** ANFORDERUNGEN **
1 - Gib aus dem Text zum Jugendrat die Stelle von „Ob man die Mindestmitgliederzahl“ bis einschließlich „der Stadt eingeplant.“ wortgetreu wieder.
2 - Nenne alle Personen, die im Text zum Jugendrat mit Namen vorkommen.

** VORGEGEBENER TEXT **

++++++++++++++++++++

Die Verwaltung will diesen Jugendlichen zwar keine verkürzte Amtszeit vorschlagen, aber man prüfe, ob sich Interessierte in Aktionsgruppen zusammenschließen und dort mit den Jugendräten an Projekten mitwirken könnten. Stadträtin Iris Ripsam (CDU) gibt zu bedenken, „dass eine Verpflichtung für zwei Jahre zwar eine lange Zeit sein kann, aber eben die Möglichkeit bietet, dass man ein Projekt auch umsetzen kann“.

Jugendliche bei Projekten einbinden

Für Leonie Seyler vom Jugendrat Süd hingegen sind „Projektgruppen eine gute Idee“. Sie sei zuversichtlich, dass das Gremium zur nächsten Wahl viele motivieren könne. „Die Werbemaßnahmen auf den sozialen Medien sind gut angekommen, auf Instagram war das ein großes Thema.“ Die Grünen stehen ebenfalls hinter dem Vorschlag, und die Kinderbeauftragte Maria Haller-Kindler sieht die Chance, durch niedrigschwellige Beteiligungsangebote auch die Lücke zwischen Kinder- und Jugendbeteiligung bei den Zehn- bis 13-Jährigen zu schließen.

Ob man die Mindestmitgliederzahl bei der nächsten Wahl der 235 zu besetzenden Plätze senken kann, prüft die Verwaltung derzeit. Stadtrat Luigi Pantisano (Die Fraktion) schlägt vor, den Mitgliedermangel in einzelnen Bezirken mit Jugendhearings zu kompensieren. Die möglichen Maßnahmen sollen dem Gemeinderat vor der Sommerpause zur Abstimmung vorgelegt werden. Derweil sollen Verwaltung, Jugendrat, Stuggi.TV, Team Tomorrow und die Stuttgarter Jugendhausgesellschaft geeignete Werbemaßnahmen für Print und Digital entwickeln, die von Plakaten über Erklärvideos bis hin zu Werbeauftritten in Schulklassen reichen. Für diese Vorbereitung und für Jugendbeteiligung sind knapp 88 000 Euro im Doppelhaushalt der Stadt eingeplant.

Der Jugendrat

Die Wahl
Im Januar oder Februar 2023 werden zum 14. Mal Jugendräte in allen Stadtbezirken gewählt. In den Stadtbezirken, in denen aufgrund nicht ausreichender Kandidatenzahl keine Wahl durchgeführt werden kann, sollen Projektgruppen und gegebenenfalls weitere offene Beteiligungsformen angeboten werden. Der Gemeinderat hat am Donnerstag der Finanzierung der Vorbereitungen, der Durchführung von offenen Beteiligungsformen in allen Stadtbezirken und der geplanten Weiterentwicklung einmütig zugestimmt.

++++++++++++++++++++

** BEREITGESTELLTES MATERIAL **
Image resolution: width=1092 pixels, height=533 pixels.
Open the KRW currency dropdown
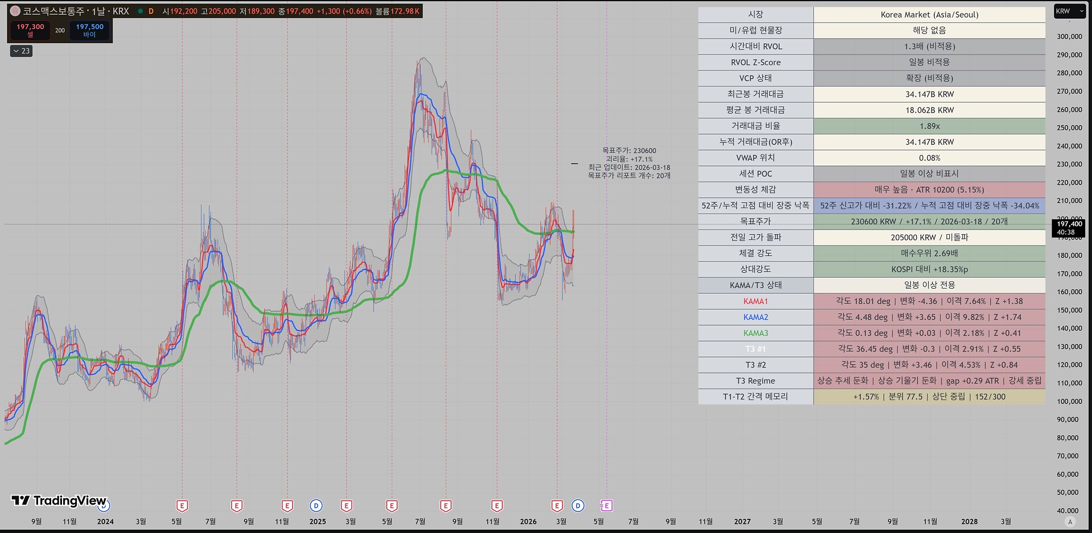click(1070, 11)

++++++++++++++++++++

** VOLLSTÄNDIGE ANTWORTEN **
1 -
Ob man die Mindestmitgliederzahl bei der nächsten Wahl der 235 zu besetzenden Plätze senken kann, prüft die Verwaltung derzeit. Stadtrat Luigi Pantisano (Die Fraktion) schlägt vor, den Mitgliedermangel in einzelnen Bezirken mit Jugendhearings zu kompensieren. Die möglichen Maßnahmen sollen dem Gemeinderat vor der Sommerpause zur Abstimmung vorgelegt werden. Derweil sollen Verwaltung, Jugendrat, Stuggi.TV, Team Tomorrow und die Stuttgarter Jugendhausgesellschaft geeignete Werbemaßnahmen für Print und Digital entwickeln, die von Plakaten über Erklärvideos bis hin zu Werbeauftritten in Schulklassen reichen. Für diese Vorbereitung und für Jugendbeteiligung sind knapp 88 000 Euro im Doppelhaushalt der Stadt eingeplant.

2 - Iris Ripsam, Leonie Seyler, Maria Haller-Kindler, Luigi Pantisano